Soluğunu yüzüme gönderdiğinde konuşmaya başlayacağını anlamıştım.Yukarıdan gelen ses, onu durduruyordu. Lerzan'ın sesiydi bu. Yardım istiyordu. Nasıl bir yakarıştı bu? Acı duyduğu belli olan sesi, yüreğimi sızlatıyordu.

 

Kalbim, ağzıma geliyordu odaya girdiğimizde. Duvarların dibinde yarım yamalak giyinmiş, kanların üzerinde yatan bir kadın duruyordu. Gözleri kapanmış, kollarıysa karnını sarıyordu.

 

Yanına eğildim hemen. Başını tutup kaldırdım.

 

"Aydoğan, çabuk arabaları hazırlatsana ne bakıyorsun öyle?"

 

Lerzan'ı uyandırmaya çalışmam, ne kadar anlamsızca dursa da bir umut devam ediyordum yaptığıma.

 

Hızla gelişti her şey. Aydoğan'ın, Lerzan'ı kucaklayıp götürmesi; arabalara hızla binmemiz; hastaneye geldiğimiz zaman Lerzan'ı alıp ani tedavilere başlamaları...

 

Hiçbir şey yapamadan öylece bekliyorduk kapıların önünde. Sakince beklemekten başka yapabileceğimiz bir şey yokken Aydoğan delirmiş bir haldeydi. Etrafa saldırmaktan başka yaptığı bir şey yoktu. Yumrukladığı duvarların sesini, zorladığı ses tellerini işitiyordum.

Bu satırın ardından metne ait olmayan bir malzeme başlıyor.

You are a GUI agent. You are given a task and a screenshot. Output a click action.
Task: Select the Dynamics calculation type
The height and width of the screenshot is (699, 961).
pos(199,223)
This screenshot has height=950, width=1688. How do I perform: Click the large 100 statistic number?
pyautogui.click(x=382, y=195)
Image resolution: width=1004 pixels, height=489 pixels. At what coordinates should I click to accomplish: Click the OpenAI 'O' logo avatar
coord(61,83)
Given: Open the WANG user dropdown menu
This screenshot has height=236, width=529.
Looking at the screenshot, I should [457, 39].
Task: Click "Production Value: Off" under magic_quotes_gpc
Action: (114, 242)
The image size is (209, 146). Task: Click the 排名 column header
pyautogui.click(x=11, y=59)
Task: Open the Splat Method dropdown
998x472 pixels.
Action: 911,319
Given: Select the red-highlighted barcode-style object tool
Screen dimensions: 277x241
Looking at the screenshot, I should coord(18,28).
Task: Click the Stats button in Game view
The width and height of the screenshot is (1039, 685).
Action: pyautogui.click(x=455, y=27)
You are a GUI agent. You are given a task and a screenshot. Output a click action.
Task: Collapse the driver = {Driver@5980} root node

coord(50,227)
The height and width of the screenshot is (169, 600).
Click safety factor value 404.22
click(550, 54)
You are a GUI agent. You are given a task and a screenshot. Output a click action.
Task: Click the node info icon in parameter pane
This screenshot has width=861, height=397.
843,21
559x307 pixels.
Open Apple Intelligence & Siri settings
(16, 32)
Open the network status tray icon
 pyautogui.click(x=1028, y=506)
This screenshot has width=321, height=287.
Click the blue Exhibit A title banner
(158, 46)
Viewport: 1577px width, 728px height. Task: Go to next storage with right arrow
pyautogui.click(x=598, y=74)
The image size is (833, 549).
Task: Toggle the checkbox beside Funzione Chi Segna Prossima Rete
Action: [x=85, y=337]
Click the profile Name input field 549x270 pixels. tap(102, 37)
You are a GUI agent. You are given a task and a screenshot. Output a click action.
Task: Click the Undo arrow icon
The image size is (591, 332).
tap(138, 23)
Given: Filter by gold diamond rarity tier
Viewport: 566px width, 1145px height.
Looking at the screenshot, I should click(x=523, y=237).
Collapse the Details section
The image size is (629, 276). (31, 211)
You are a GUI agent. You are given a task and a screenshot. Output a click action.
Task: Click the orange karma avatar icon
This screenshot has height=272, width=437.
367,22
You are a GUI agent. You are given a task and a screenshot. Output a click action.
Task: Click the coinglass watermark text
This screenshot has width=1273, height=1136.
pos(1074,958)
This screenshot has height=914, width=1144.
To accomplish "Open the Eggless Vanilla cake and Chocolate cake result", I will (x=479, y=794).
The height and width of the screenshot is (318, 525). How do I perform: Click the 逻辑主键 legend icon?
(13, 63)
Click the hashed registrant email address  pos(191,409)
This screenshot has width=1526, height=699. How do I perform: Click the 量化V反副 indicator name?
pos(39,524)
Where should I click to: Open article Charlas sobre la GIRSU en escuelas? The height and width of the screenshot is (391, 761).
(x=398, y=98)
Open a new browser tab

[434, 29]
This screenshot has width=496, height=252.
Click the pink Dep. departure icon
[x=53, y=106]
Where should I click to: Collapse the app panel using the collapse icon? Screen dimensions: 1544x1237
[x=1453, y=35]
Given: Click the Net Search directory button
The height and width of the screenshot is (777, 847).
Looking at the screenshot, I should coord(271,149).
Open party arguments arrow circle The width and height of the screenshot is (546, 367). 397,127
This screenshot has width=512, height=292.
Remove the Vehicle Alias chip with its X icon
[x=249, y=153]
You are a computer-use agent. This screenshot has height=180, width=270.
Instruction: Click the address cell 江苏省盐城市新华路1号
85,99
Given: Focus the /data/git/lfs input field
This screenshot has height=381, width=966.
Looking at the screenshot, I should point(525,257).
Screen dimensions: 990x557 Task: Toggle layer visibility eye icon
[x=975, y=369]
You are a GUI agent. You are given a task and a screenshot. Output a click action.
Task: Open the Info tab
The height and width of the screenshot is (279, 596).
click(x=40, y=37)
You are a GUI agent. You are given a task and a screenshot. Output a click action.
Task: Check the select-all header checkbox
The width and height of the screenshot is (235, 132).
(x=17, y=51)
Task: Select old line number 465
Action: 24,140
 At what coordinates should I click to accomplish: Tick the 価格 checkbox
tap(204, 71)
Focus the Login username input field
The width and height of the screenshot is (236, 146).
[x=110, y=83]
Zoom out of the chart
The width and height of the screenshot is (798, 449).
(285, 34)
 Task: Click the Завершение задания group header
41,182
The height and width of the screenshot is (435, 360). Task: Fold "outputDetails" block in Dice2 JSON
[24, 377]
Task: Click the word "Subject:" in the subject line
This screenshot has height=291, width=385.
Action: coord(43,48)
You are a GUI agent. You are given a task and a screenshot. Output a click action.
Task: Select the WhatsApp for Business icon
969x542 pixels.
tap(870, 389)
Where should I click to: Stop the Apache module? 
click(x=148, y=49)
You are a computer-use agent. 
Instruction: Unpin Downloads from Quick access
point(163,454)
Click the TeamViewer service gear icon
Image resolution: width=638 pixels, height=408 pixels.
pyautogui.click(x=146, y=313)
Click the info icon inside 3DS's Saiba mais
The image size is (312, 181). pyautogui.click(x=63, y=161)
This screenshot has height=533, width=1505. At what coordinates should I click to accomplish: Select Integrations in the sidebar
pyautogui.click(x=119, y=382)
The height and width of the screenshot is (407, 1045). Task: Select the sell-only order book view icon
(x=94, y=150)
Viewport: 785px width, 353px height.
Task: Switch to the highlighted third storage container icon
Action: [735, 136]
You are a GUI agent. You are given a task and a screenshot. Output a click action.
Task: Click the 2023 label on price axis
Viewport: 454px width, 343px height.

"Aydoğan! Yeter artık! Böyle yapman hiçbir şeyi düzeltmiyor."

 

Öfkeli gözleri, şimdi de benim çehremi hapsi altına alıyordu.

"Düzelten bir şey yok! Hiçbir şeyin düzeldiği yok zaten Enes!"

 

Vücuduma yüklenen sinirleri, yutkunarak hafifletmeye çalışıyordum.

"Ben biliyorum bu öfkenin sebebini Aydoğan. O kıza sen zarar verdin değil mi? Senin yüzünden bu halde. Yoksa bu tavırlarının başka bir açıklaması olamaz."

 

Üzerime yürüyordu ağır ağır. Hoşlanmıyordum böyle ahkam kesmelerden, ama bazen gerekiyor muydu? Gerekiyordu hem de oldukça.

 

Üzerine yürümeye devam ederken, tükürüklerini serbest bırakarak konuşuyordu.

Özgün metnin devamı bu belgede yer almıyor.